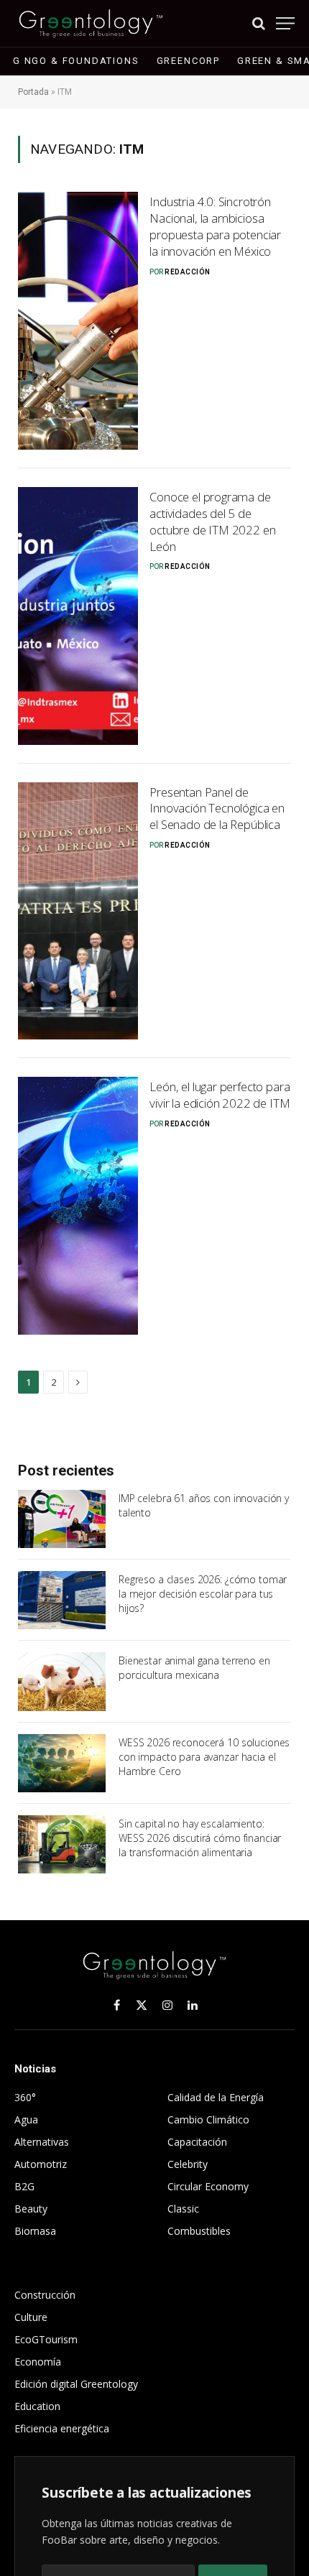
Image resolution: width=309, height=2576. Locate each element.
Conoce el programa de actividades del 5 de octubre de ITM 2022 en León (212, 521)
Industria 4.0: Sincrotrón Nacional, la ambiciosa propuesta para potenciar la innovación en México (215, 226)
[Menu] (285, 23)
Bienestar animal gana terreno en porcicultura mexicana (194, 1668)
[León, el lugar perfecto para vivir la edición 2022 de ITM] (78, 1206)
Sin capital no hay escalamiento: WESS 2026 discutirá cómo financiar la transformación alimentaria (200, 1838)
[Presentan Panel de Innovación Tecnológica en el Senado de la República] (78, 911)
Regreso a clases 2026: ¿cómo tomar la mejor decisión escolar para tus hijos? (203, 1593)
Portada (33, 92)
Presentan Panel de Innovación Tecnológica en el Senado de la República (217, 808)
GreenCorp (188, 60)
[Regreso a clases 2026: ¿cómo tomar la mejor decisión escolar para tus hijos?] (62, 1600)
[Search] (258, 23)
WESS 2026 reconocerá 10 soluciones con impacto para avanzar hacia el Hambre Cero (204, 1757)
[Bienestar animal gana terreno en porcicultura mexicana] (62, 1681)
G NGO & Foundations (76, 60)
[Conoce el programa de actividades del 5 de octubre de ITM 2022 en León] (78, 616)
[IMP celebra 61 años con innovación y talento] (62, 1519)
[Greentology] (90, 23)
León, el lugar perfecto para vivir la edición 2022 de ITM (219, 1094)
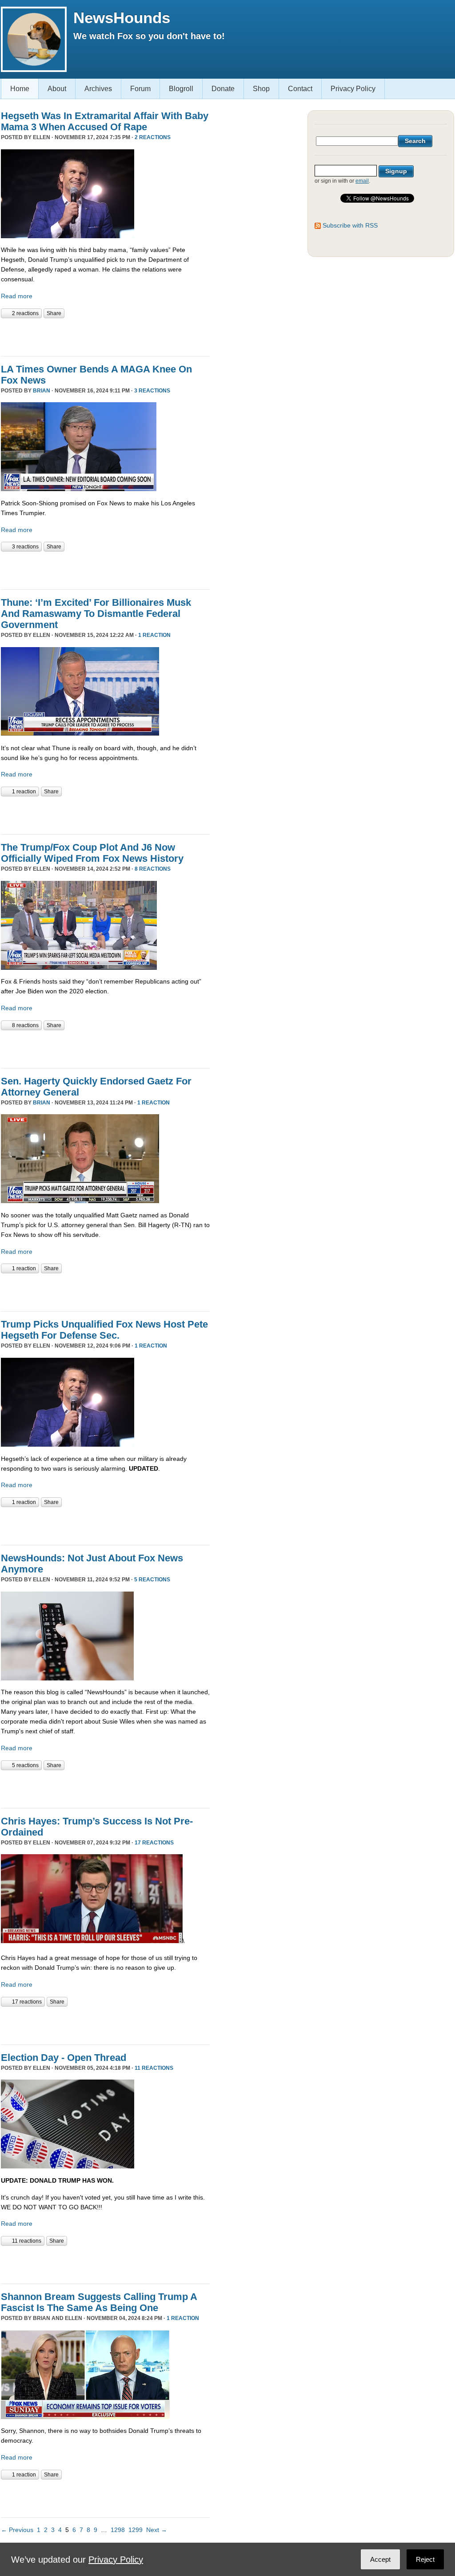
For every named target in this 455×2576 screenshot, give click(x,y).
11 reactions (154, 2068)
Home (19, 88)
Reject (425, 2559)
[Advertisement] (105, 336)
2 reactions (153, 137)
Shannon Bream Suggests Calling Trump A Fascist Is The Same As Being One (99, 2302)
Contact (300, 88)
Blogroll (181, 88)
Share (54, 313)
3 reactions (152, 391)
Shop (261, 88)
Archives (98, 88)
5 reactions (152, 1579)
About (57, 88)
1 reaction (154, 635)
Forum (140, 88)
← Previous (17, 2529)
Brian (41, 391)
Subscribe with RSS (350, 225)
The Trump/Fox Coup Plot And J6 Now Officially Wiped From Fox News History (92, 853)
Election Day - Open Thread (63, 2057)
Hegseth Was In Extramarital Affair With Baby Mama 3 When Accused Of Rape (104, 121)
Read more (16, 296)
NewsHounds (121, 17)
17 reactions (154, 1843)
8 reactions (153, 869)
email (362, 181)
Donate (223, 88)
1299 (135, 2529)
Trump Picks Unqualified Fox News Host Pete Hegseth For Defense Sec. (104, 1330)
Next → (156, 2529)
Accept (380, 2559)
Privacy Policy (353, 88)
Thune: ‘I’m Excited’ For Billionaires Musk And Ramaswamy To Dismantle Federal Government (96, 613)
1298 (118, 2529)
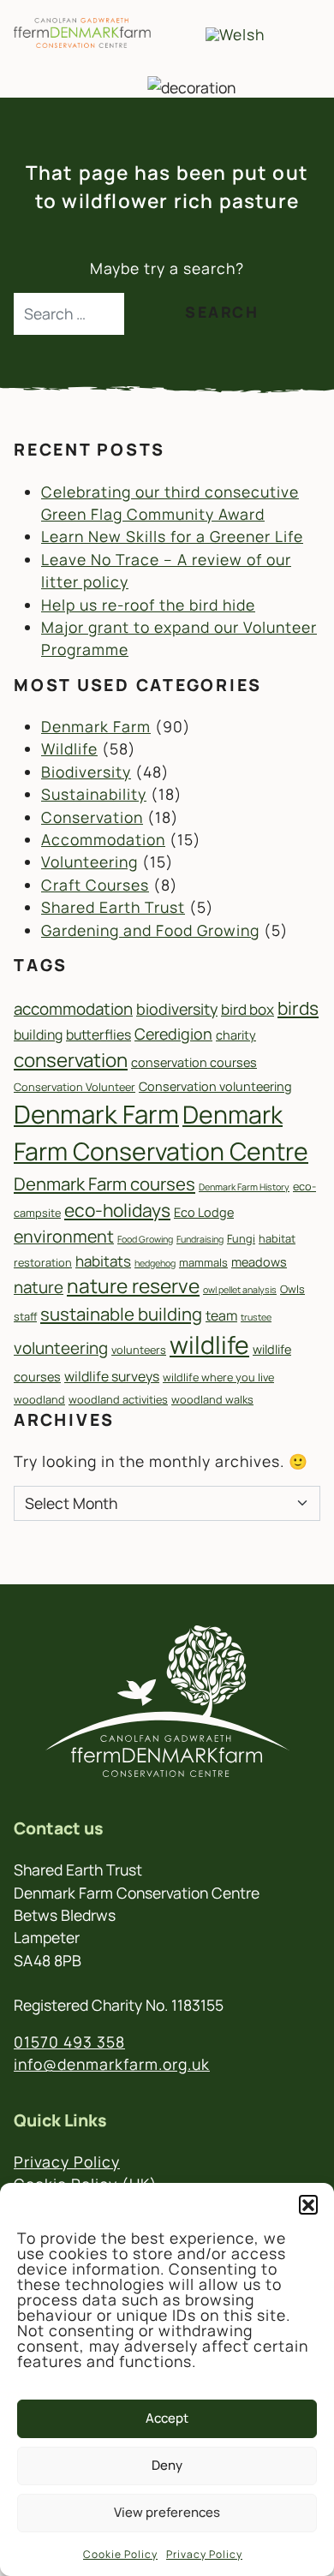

____________________

• **TASK REQUIREMENTS**
Output the listing above exactly, pictures omitted.

• **EXERCISE RESULT**
Image resolution: width=309, height=2576. Locate each element.
Conoce el programa de actividades del 5 de octubre de ITM 2022 en León (212, 521)
Industria 4.0: Sincrotrón Nacional, la ambiciosa propuesta para potenciar la innovación en México (215, 226)
[Menu] (285, 23)
Bienestar animal gana terreno en porcicultura mexicana (194, 1668)
[León, el lugar perfecto para vivir la edición 2022 de ITM] (78, 1206)
Sin capital no hay escalamiento: WESS 2026 discutirá cómo financiar la transformación alimentaria (200, 1838)
[Presentan Panel de Innovación Tecnológica en el Senado de la República] (78, 911)
Regreso a clases 2026: ¿cómo tomar la mejor decisión escolar para tus hijos? (203, 1593)
Portada (33, 92)
Presentan Panel de Innovación Tecnológica en el Senado de la República (217, 808)
GreenCorp (188, 60)
[Regreso a clases 2026: ¿cómo tomar la mejor decisión escolar para tus hijos?] (62, 1600)
[Search] (258, 23)
WESS 2026 reconocerá 10 soluciones con impacto para avanzar hacia el Hambre Cero (204, 1757)
[Bienestar animal gana terreno en porcicultura mexicana] (62, 1681)
G NGO & Foundations (76, 60)
[Conoce el programa de actividades del 5 de octubre de ITM 2022 en León] (78, 616)
[IMP celebra 61 años con innovación y talento] (62, 1519)
[Greentology] (90, 23)
León, el lugar perfecto para vivir la edición 2022 de ITM (219, 1094)
For every named target in this 455×2576 screenshot, give click(x,y).
11 reactions (154, 2068)
Home (19, 88)
Reject (425, 2559)
[Advertisement] (105, 336)
2 reactions (153, 137)
Shannon Bream Suggests Calling Trump A Fascist Is The Same As Being One (99, 2302)
Contact (300, 88)
Blogroll (181, 88)
Share (54, 313)
3 reactions (152, 391)
Shop (261, 88)
Archives (98, 88)
5 reactions (152, 1579)
About (57, 88)
1 reaction (154, 635)
Forum (140, 88)
← Previous (17, 2529)
Brian (41, 391)
Subscribe with RSS (350, 225)
The Trump/Fox Coup Plot And J6 Now Officially Wiped From Fox News History (92, 853)
Election Day - Open Thread (63, 2057)
Hegseth Was In Extramarital Affair With Baby Mama 3 When Accused Of Rape (104, 121)
Read more (16, 296)
NewsHounds (121, 17)
17 reactions (154, 1843)
8 reactions (153, 869)
email (362, 181)
Donate (223, 88)
1299 (135, 2529)
Trump Picks Unqualified Fox News Host Pete Hegseth For Defense Sec. (104, 1330)
Next → (156, 2529)
Accept (380, 2559)
Privacy Policy (353, 88)
Thune: ‘I’m Excited’ For Billionaires Musk And Ramaswamy To Dismantle Federal Government (96, 613)
1298 (118, 2529)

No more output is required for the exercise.